Alex Jadad From a digital bottle: A message to our selves in 2039
Enrico Coiera The last mile: The challenge of bringing digital health into real-world settings
Sherry Pagoto A call for a public health research agenda for social media
Bertalan Mesko The real era of the art of medicine begins with artificial intelligence
John Powell Trust me I’m a chatbot: Why AI in healthcare won’t pass the Turing test
Dave DeBronkart Empowerment through information is revolution
Susan Michie Psychometric evaluation of the Digital Behaviour Change Intervention (DBCI) Engagement Scale in users of an alcohol reduction app
Jeremy Wyatt

How to preserve the open access benefits pioneered by JMIR two decades ago, and discourage predatory journals

Tricia Greenhalgh Infrastructure revisited: Ethnographic case study and (re)theorisation of the ‘installed base’ of healthcare IT

   

John Torous

A systematic review of smartphone apps for prodromal and early course psychosis and schizophrenia

Beyond impact factor: JMIR's 20 years of engaging and encouraging high-quality digital health research from diverse authors

Bradford Hesse The internet’s role in solving the last mile problem in medicine
Helen Christensen Digital phenotyping and the platforms needed to support it
Laurie Buis Implementation: The next giant hurdle to clinical transformation with digital health
Qing Zeng, Stuart Nelson Will artificial intelligence translate big data into improved medical care or be a source of confusing tntrusion? A discussion between a physician informatician and a medical informatics researcher
Rita Kukafka Digital health consumers on the road to the future
Renato M.E. Sabbatini Federated intelligence, the internet and medical decision-making
Ricky Leung Increasing the impact of JMIR in the attention economy
Walter H. Curioso Building capacity and training for digital health. Challenges and opportunities in Latin America
Christian Lovis Unlocking the power of artificial intelligence and bigdata in medicine
Andre Kushniruk

The importance of health information on the internet: How itcan save your life

Elizabeth Borycki

Quality and safety in eHealth: Building the evidence base

     

Call for Video Submissions

Alternatively (or additionally) we are inviting short video messages from researchers, authors, editors, and reviewers, commenting on the impact of JMIR on the field or you personally, or just wishing us happy birthday. We will be accepting video clips recorded by you, but we are also happy to have an interview with you over Skype. If you do not have time to write an article, providing comments in a short video or interview might be a good option. Snippets from the videos will be distributed through our social media channels (such as Twitter and YouTube), and some might even be published in the 20th anniversary theme issue. You can reflect on (or we can interview you) about your own research, or on a topic of your choosing. 

Submit a Quote

As a final option we are soliciting succinct quotes from researchers and the public which we may use in an editorial for the anniversary issue. Authors of these quotes will be credited and we may use their headshots as well.

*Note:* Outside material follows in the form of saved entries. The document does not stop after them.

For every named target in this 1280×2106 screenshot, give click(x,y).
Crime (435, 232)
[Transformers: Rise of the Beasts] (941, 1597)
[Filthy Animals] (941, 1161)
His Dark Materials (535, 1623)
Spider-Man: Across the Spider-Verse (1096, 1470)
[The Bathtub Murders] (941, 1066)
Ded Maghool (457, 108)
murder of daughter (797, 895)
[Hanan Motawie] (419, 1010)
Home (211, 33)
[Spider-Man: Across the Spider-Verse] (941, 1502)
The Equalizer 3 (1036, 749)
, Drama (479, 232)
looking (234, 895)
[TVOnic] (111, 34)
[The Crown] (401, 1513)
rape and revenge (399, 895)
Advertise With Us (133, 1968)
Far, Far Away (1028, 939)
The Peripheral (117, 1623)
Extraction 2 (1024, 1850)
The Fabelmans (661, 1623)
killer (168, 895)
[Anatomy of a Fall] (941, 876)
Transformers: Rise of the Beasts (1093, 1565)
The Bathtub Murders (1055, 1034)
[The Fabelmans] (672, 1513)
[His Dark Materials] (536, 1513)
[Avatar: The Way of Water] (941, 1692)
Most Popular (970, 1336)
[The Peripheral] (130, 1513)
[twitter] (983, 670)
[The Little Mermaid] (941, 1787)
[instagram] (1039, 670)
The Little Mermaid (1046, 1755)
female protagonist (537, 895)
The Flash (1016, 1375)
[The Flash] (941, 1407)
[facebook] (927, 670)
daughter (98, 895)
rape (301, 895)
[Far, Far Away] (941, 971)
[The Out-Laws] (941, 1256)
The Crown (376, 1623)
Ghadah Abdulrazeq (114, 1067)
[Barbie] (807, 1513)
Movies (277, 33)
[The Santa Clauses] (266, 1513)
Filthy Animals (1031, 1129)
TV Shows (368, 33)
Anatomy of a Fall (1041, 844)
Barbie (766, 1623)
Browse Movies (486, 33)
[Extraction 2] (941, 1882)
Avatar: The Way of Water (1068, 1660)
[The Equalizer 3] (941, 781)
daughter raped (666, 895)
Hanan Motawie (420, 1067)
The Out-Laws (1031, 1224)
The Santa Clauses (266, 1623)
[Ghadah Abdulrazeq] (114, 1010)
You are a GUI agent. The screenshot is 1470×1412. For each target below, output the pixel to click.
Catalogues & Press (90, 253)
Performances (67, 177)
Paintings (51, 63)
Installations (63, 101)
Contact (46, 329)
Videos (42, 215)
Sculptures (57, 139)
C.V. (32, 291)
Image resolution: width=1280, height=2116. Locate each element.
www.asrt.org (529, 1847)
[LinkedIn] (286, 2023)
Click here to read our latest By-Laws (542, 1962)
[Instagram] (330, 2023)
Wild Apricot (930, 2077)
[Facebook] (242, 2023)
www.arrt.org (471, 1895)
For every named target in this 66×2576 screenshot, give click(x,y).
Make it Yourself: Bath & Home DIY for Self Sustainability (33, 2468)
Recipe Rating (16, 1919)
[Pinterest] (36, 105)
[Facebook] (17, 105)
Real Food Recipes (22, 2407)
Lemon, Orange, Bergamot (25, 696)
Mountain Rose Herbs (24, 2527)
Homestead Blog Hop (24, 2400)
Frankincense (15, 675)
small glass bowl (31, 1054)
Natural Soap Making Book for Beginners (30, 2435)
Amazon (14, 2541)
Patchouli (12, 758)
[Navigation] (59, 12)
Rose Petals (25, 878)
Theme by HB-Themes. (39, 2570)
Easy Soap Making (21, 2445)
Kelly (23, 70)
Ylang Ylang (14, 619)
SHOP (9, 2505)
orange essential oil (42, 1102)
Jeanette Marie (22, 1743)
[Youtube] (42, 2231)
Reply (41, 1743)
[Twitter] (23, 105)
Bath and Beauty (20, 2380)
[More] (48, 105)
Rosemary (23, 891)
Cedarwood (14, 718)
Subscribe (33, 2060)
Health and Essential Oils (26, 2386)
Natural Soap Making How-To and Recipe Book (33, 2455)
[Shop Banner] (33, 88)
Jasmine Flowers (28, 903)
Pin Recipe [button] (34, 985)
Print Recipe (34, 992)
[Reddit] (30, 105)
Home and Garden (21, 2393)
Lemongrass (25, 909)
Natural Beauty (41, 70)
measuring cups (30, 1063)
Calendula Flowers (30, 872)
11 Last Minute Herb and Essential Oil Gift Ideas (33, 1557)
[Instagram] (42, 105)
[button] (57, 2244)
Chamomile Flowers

We are seeking your 1-3 sentence answers to the following questions:

                                                                          • What significant developments happened in the past 20 years, e.g. what is the biggest achievement or research breakthrough in the past 20 years?
                                                                          • Where will we be in 20 years – what will health care look like in 2039?

If you want to contribute in this part of the anniversary issue, please answer at least one of these questions in this form before Oct 15, 2019.

If you have more to say about this then please consider submitting a full viewpoint article instead (see above).